EXERCISE: In the data below, copy out the lines again starting at the one containing "The width and" and ending after the one containing "coord(171,174)", with the pictures left out.

EXTRACTED DATA:
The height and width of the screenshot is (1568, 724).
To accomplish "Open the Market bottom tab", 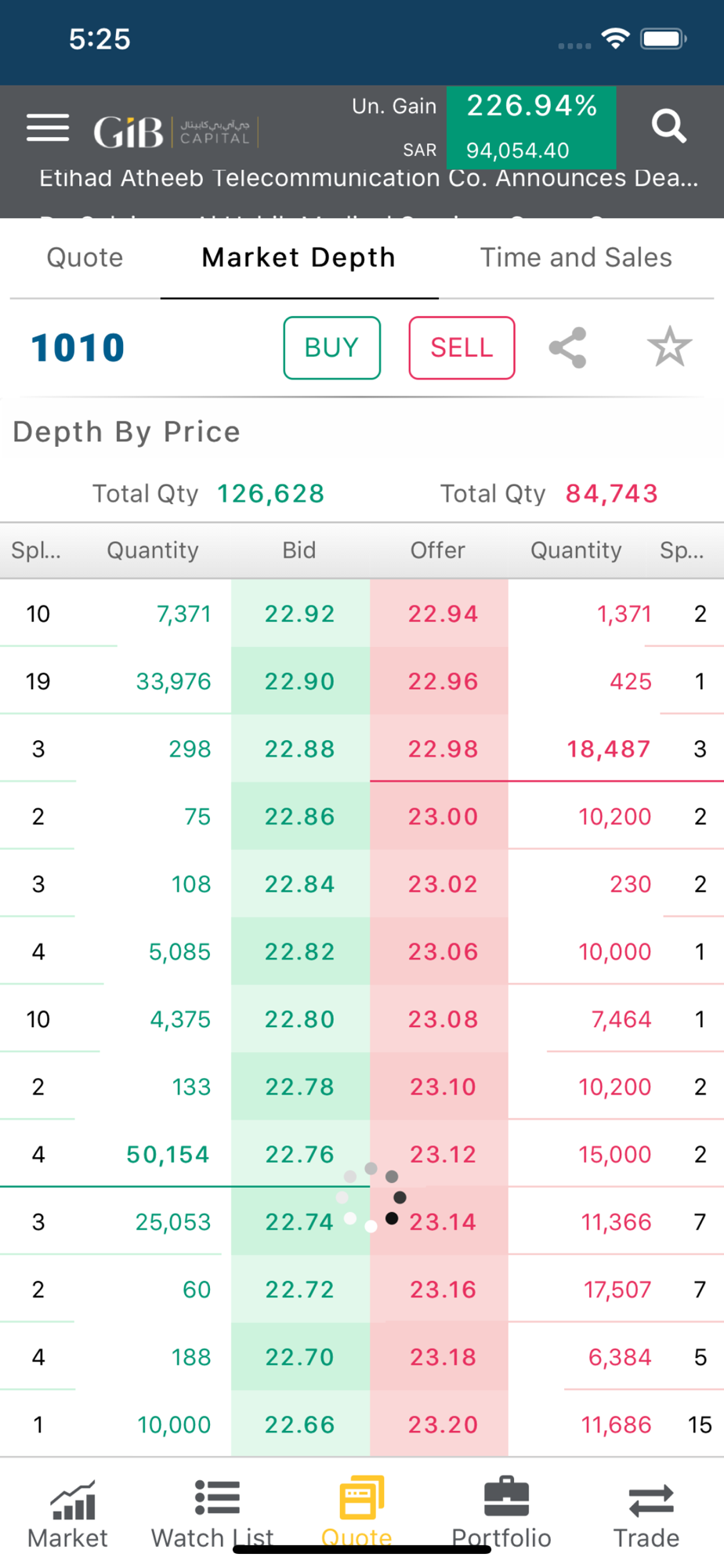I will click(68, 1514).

---

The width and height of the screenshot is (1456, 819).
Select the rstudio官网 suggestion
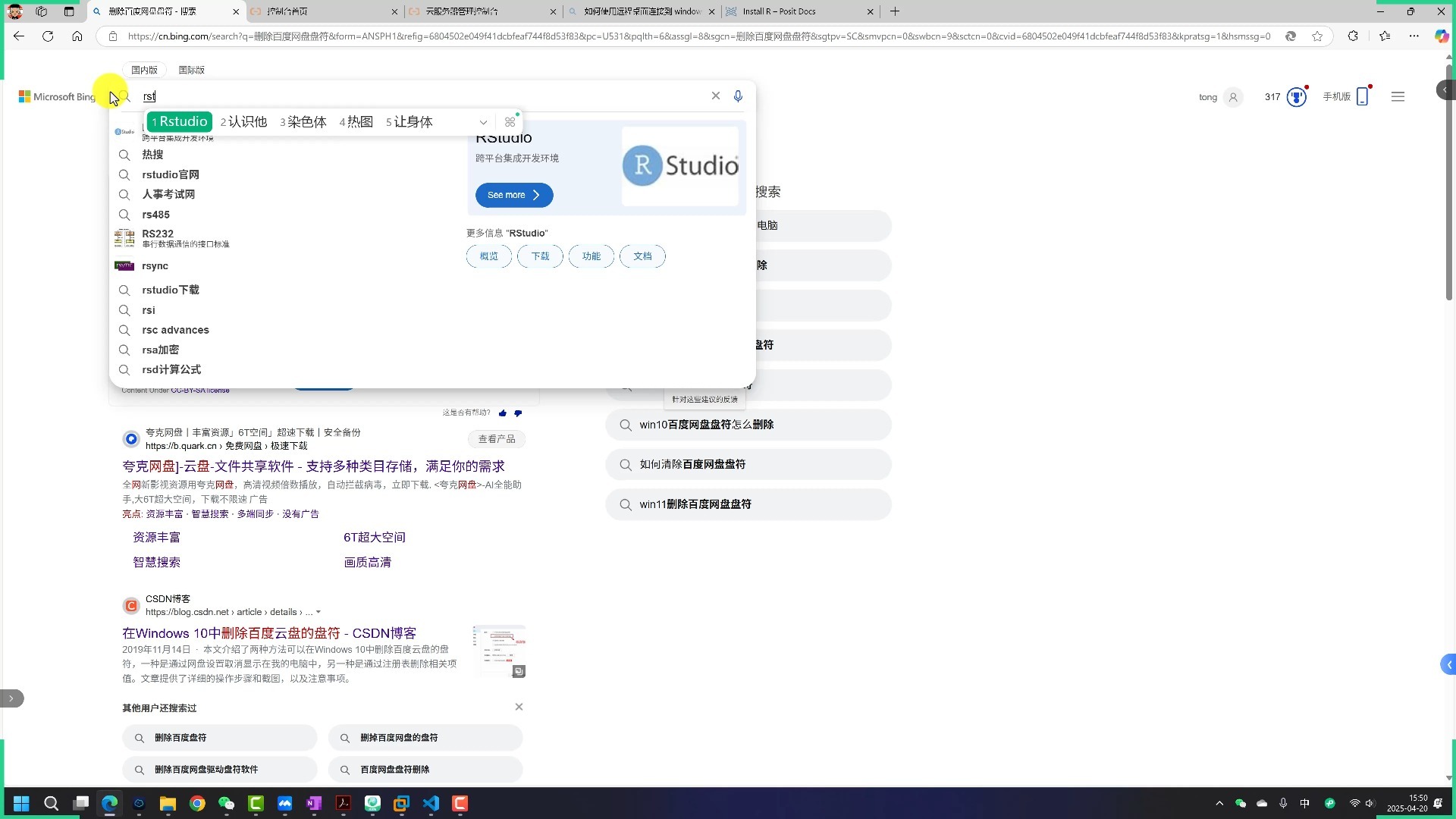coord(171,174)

SOLUTION TO THIS EXERCISE:
The width and height of the screenshot is (1456, 819).
Select the rstudio官网 suggestion
coord(171,174)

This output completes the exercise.